08/02/2025
FIBROMIALGIA
El descanso empieza cuando sé que no hay prisa. Cuando despierto a las 6 de la mañana y sé que puedo tomarme el tiempo que quiera para que mi cuerpo entumecido se vaya activando poco a poco. Cuando sé que puedo sentarme a mi mesa llena de pinceles a plasmar en papel todo lo que pasa por mi cabeza sin tenerlo que dejar a medias por obligaciones o responsabilidades.
El descanso empieza cuando no me veo en la obligación de tirar de mis dolores en el camino al trabajo, o al súper, o al banco, o al médico... Y tengo la oportunidad de improvisar según vayan mejorando o empeorando mis manos doloridas, mis piernas cansadas, mi espalda, mi clavícula, mis pómulos... Y no tengo que ponerme zapatos si no quiero. Y poco a poco va amaneciendo sin la urgencia de llegar a tiempo a nada.

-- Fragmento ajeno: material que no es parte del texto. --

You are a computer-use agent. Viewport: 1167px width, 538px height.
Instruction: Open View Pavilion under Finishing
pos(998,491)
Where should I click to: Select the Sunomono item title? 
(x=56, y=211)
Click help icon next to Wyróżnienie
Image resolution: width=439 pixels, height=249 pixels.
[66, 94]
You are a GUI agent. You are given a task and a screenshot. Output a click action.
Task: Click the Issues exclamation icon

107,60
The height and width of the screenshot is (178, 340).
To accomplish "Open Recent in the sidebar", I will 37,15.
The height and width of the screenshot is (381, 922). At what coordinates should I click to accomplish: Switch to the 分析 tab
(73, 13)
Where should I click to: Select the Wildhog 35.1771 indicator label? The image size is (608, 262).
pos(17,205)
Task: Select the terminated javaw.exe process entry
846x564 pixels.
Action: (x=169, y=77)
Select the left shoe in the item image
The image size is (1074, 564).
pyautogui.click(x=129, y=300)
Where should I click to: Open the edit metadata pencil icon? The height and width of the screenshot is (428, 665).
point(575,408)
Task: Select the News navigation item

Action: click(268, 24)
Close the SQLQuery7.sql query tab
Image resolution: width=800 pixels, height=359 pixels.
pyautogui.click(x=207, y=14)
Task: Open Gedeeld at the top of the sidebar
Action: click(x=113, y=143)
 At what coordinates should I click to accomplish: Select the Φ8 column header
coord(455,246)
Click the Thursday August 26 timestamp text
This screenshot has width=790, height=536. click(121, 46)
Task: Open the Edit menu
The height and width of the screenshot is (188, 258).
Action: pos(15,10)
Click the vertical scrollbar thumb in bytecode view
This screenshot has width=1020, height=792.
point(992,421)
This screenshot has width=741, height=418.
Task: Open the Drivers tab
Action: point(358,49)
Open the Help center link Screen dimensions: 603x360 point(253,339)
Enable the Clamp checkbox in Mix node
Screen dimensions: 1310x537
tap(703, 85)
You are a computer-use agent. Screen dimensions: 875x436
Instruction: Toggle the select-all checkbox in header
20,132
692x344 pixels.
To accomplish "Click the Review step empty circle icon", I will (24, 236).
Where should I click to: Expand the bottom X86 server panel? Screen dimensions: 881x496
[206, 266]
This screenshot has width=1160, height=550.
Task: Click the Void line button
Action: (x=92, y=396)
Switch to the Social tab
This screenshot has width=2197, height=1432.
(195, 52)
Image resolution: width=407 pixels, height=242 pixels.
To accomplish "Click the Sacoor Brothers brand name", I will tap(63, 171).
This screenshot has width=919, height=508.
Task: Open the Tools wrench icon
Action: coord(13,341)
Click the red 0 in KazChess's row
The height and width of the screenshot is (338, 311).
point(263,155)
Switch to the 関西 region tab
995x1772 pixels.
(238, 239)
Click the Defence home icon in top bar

El descanso no es sólo el tiempo en el que duermo, sino también el tiempo en el que puedo estar en silencio tomando mi primer café mientras hago estiramientos de mis piernas para sentirme mejor. El tiempo en el que nada ni nadie me espera y leo algo despacio mientras giro mis manos agarrotadas repetidamente. Un día que se presenta completamente libre de horarios y me permite moverme al ritmo que mi cuerpo me va pidiendo.
La fibromialgia no se ve, pero se siente. Y duele. Y cansa.
Un día en el que no tengo que forzar mi cuerpo y en el que mi mente pueda estar concentrada solo en mí, es casi el mejor de los tratamientos contra los síntomas de la fibro.